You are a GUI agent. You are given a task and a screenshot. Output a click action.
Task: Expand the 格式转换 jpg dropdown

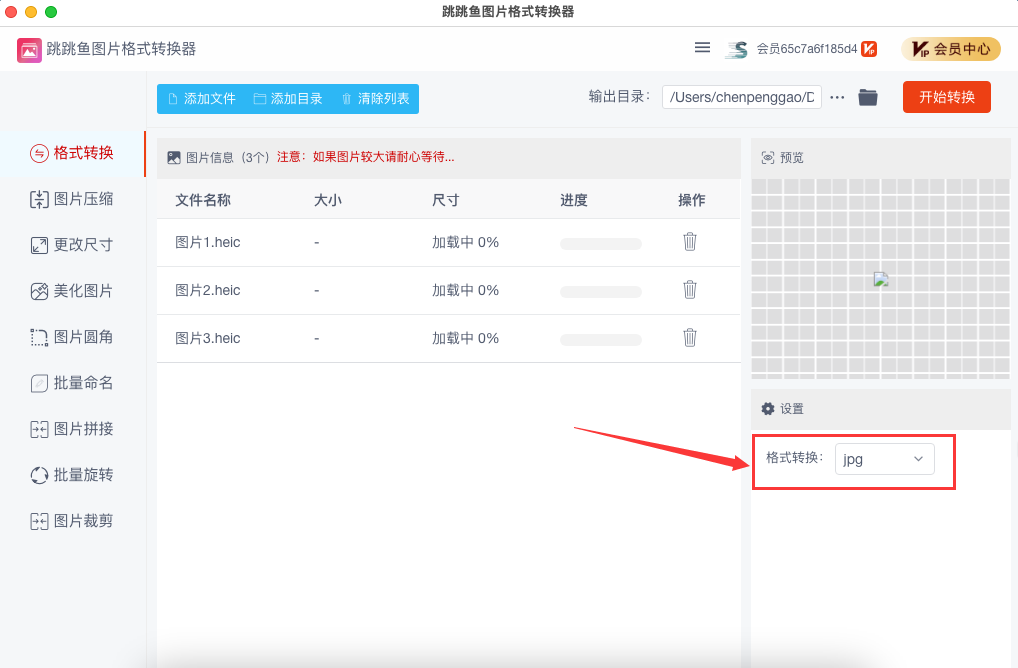(884, 459)
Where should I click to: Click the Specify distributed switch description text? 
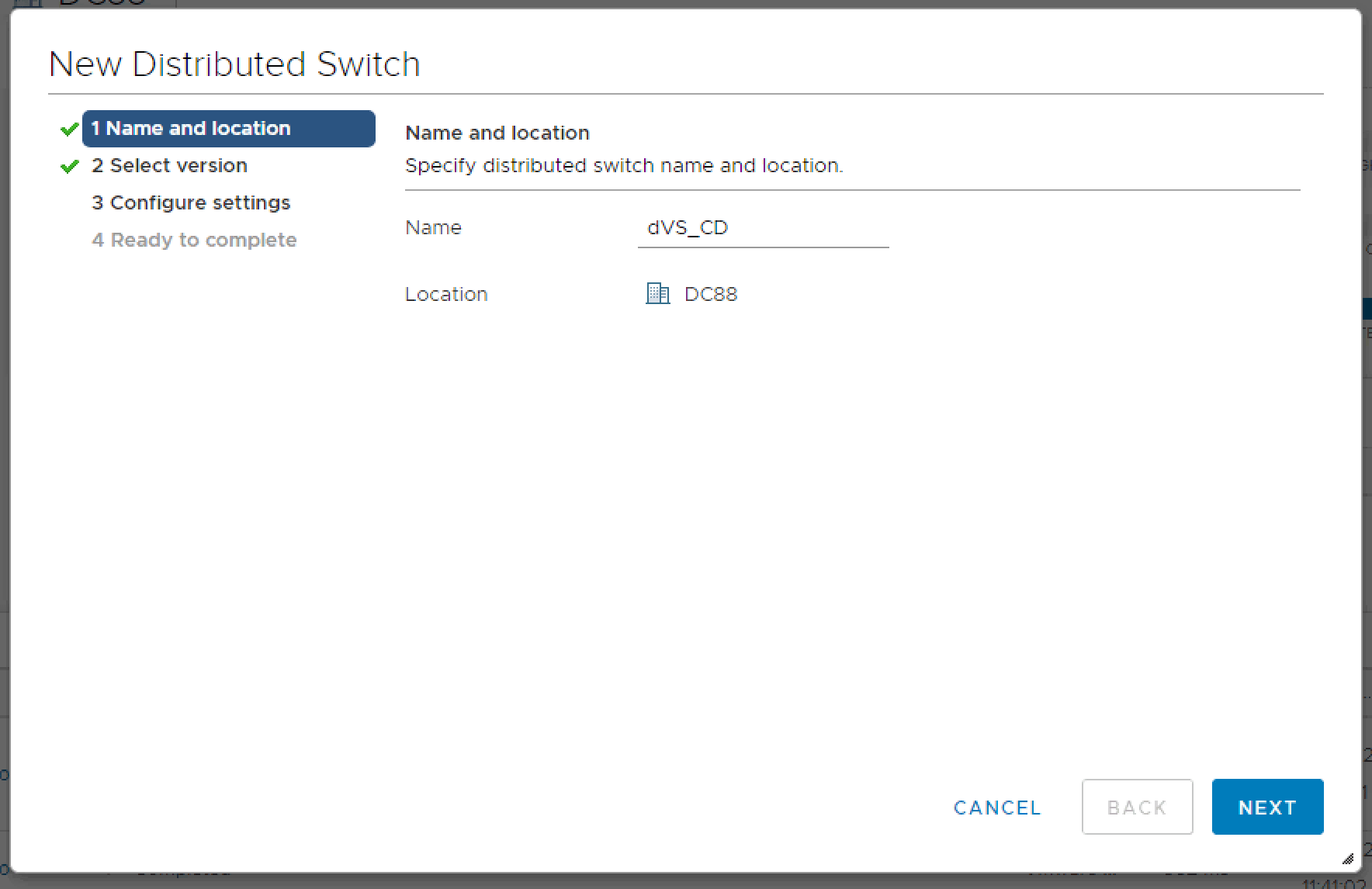pos(624,166)
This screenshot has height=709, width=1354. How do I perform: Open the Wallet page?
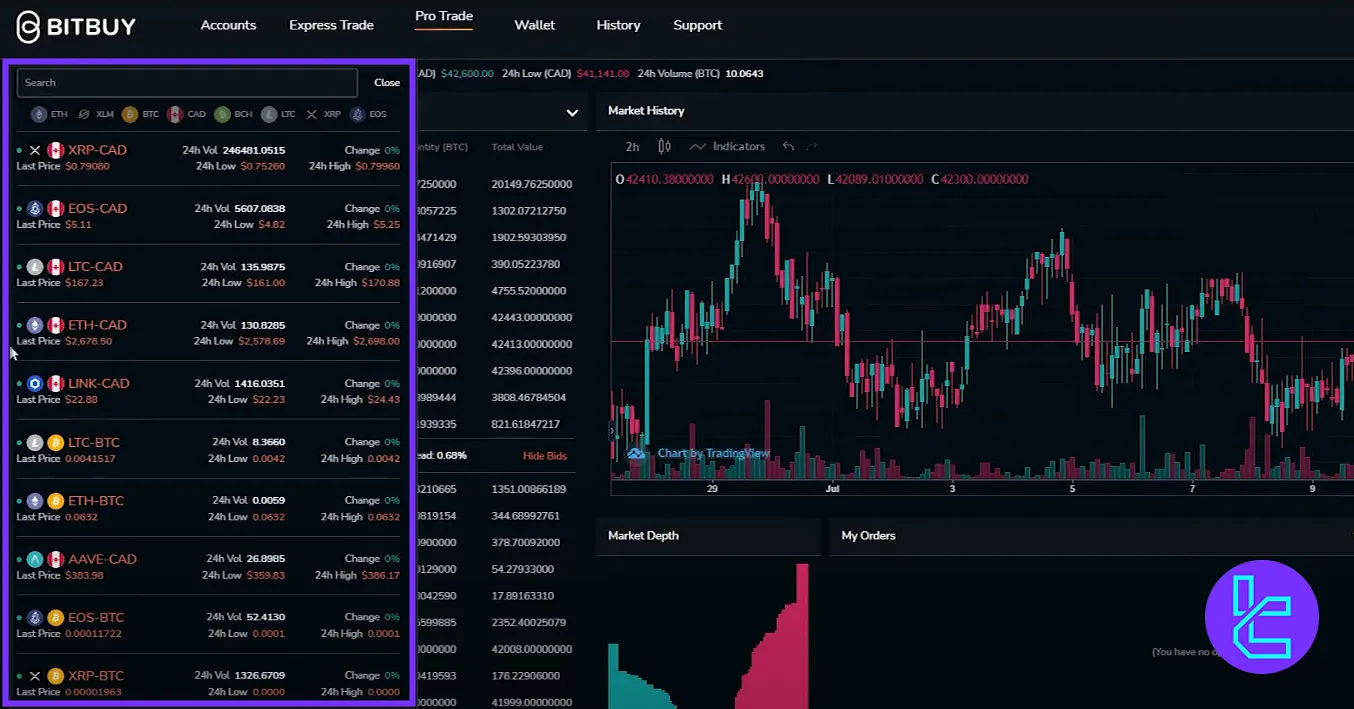[534, 25]
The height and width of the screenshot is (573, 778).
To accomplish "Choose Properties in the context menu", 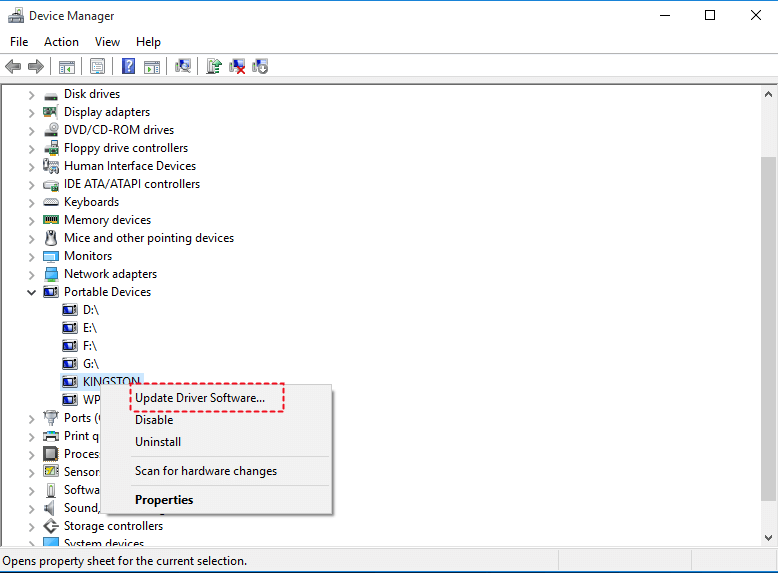I will (x=164, y=500).

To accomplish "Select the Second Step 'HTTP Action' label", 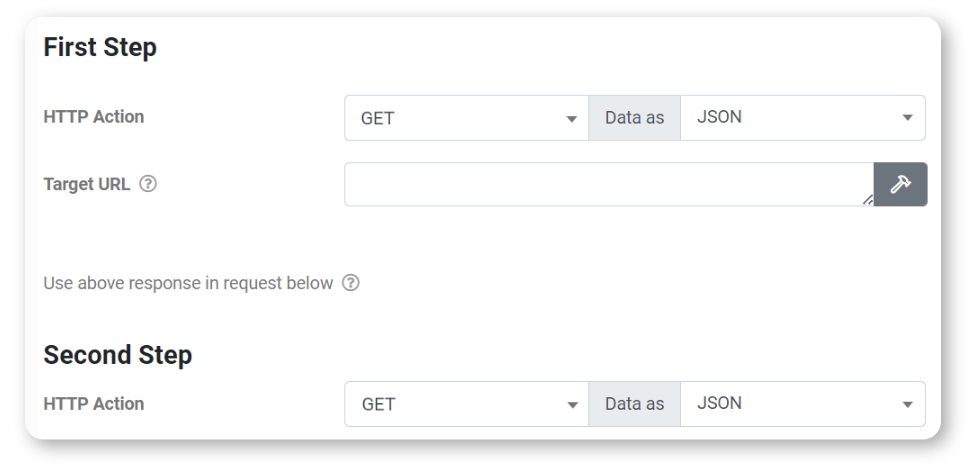I will [94, 404].
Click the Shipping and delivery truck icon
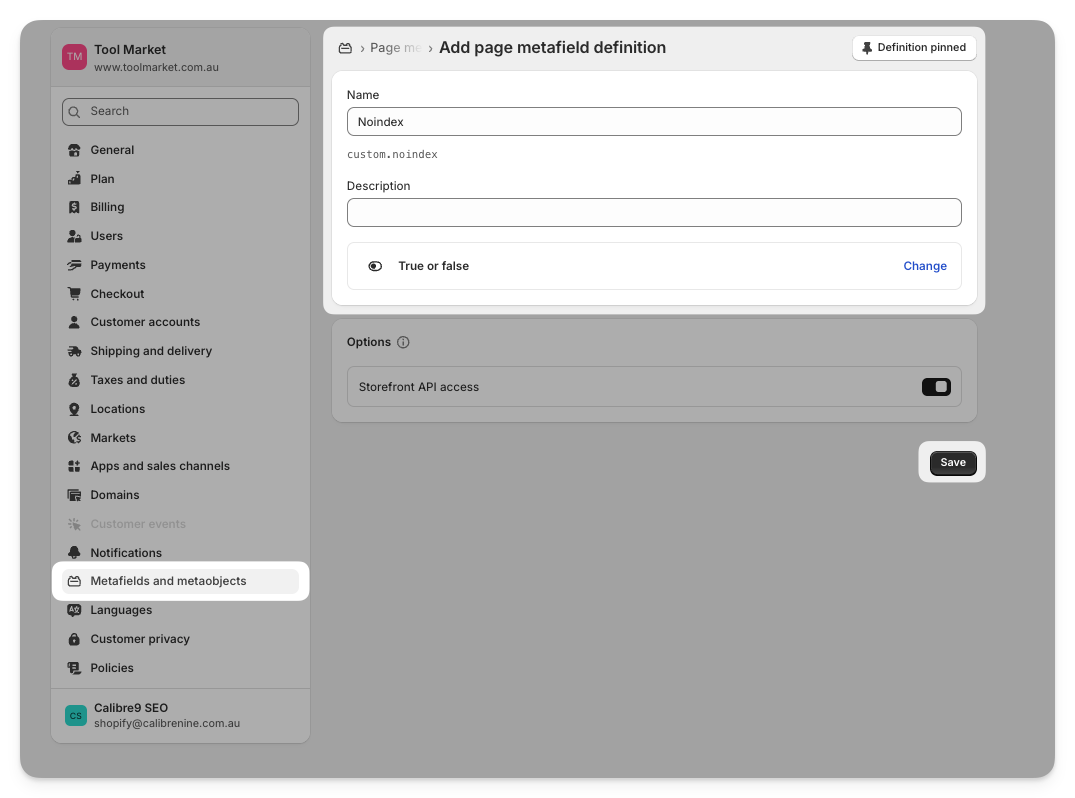Image resolution: width=1075 pixels, height=798 pixels. click(x=74, y=351)
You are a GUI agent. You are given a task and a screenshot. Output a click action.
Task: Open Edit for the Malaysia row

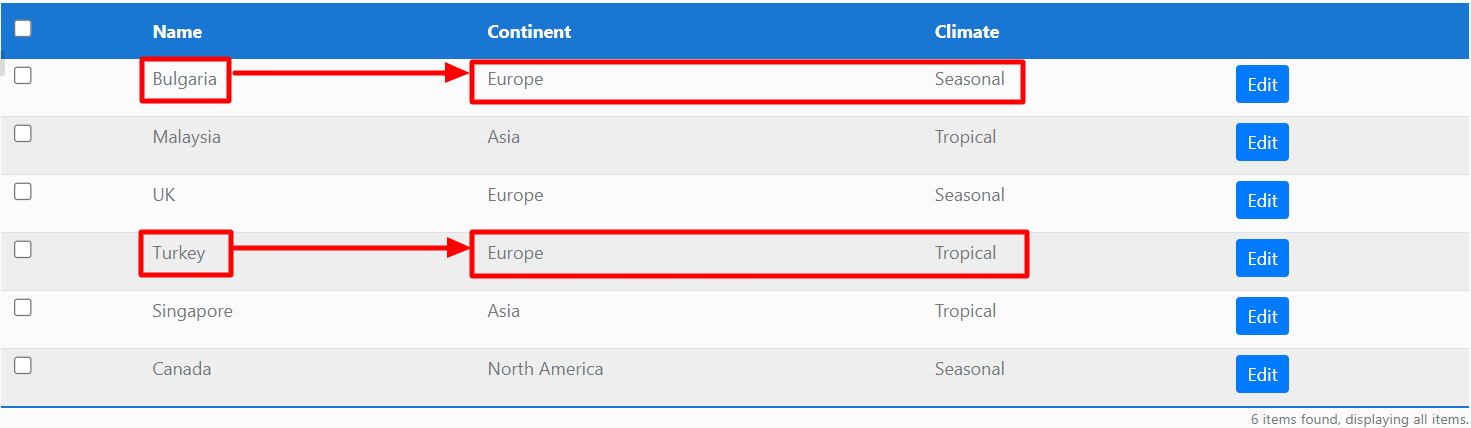[1262, 143]
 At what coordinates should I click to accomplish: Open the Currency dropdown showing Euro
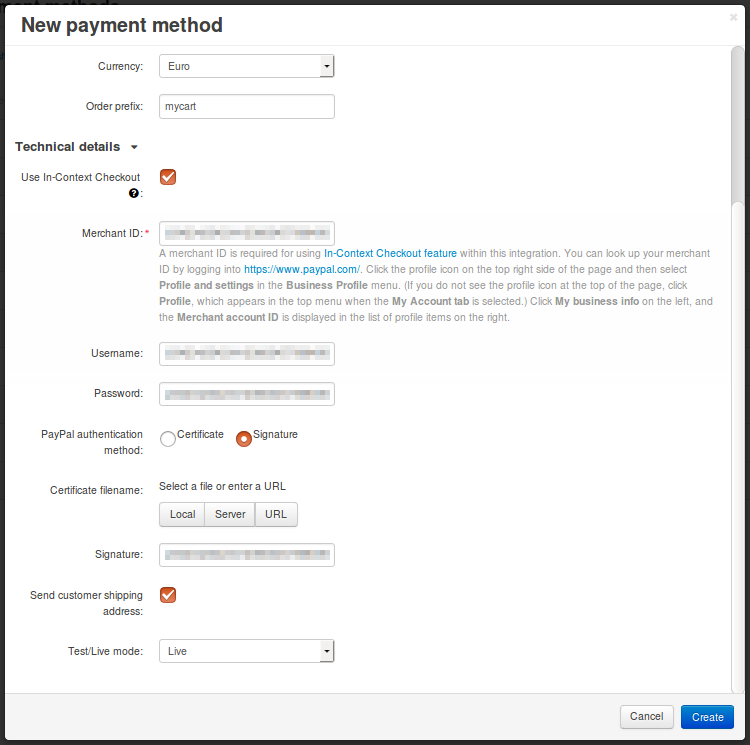coord(246,66)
###
Problem details> Pictures stay out. Return exactly the lines from the one with "Click the Shipping and delivery truck icon" through the last line of the data.

Response below>
Click the Shipping and delivery truck icon
Image resolution: width=1075 pixels, height=798 pixels. click(x=74, y=351)
You are a GUI agent. You are given a task and a screenshot. Output a click action.
Task: Open Edit for the Malaysia row

[1262, 143]
 At what coordinates should I click to accomplish: Open the Currency dropdown showing Euro
coord(246,66)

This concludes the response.